Records for the exercise:
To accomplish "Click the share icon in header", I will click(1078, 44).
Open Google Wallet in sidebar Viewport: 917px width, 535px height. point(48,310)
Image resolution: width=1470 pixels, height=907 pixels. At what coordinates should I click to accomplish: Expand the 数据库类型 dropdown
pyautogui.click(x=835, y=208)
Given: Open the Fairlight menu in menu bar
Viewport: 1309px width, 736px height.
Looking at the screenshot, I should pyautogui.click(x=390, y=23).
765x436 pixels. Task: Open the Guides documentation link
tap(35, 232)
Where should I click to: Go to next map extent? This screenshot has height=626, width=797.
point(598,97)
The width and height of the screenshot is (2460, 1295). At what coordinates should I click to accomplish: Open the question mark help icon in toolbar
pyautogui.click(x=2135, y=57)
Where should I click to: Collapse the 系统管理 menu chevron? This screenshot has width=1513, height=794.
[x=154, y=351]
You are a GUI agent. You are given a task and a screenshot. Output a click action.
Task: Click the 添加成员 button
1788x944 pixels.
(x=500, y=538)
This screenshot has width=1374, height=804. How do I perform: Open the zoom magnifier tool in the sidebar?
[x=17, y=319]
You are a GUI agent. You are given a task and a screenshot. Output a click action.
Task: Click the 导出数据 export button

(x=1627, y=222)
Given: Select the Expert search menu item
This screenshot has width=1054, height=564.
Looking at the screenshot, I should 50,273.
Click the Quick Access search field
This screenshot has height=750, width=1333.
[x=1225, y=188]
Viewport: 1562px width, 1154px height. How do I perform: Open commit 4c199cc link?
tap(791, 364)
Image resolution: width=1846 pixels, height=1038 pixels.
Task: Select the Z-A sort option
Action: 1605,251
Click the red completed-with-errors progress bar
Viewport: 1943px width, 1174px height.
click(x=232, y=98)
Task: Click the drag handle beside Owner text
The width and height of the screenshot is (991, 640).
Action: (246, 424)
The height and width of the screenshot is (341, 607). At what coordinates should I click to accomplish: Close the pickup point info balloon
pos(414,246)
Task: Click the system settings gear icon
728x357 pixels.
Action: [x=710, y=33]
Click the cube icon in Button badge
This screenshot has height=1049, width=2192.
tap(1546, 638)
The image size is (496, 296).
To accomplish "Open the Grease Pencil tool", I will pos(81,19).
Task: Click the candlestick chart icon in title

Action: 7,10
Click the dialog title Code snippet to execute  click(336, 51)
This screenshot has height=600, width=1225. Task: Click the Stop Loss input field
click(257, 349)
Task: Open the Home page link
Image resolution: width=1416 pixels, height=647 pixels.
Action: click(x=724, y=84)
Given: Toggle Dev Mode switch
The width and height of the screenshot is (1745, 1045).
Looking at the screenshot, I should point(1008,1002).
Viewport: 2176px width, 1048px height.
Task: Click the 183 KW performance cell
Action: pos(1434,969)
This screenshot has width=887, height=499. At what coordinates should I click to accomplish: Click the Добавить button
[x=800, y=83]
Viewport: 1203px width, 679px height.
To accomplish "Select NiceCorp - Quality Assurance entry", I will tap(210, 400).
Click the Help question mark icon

Your instructions:
Number of lines containing the word "search" in the listing: state it, and add no other text.

Answer to this exercise:
2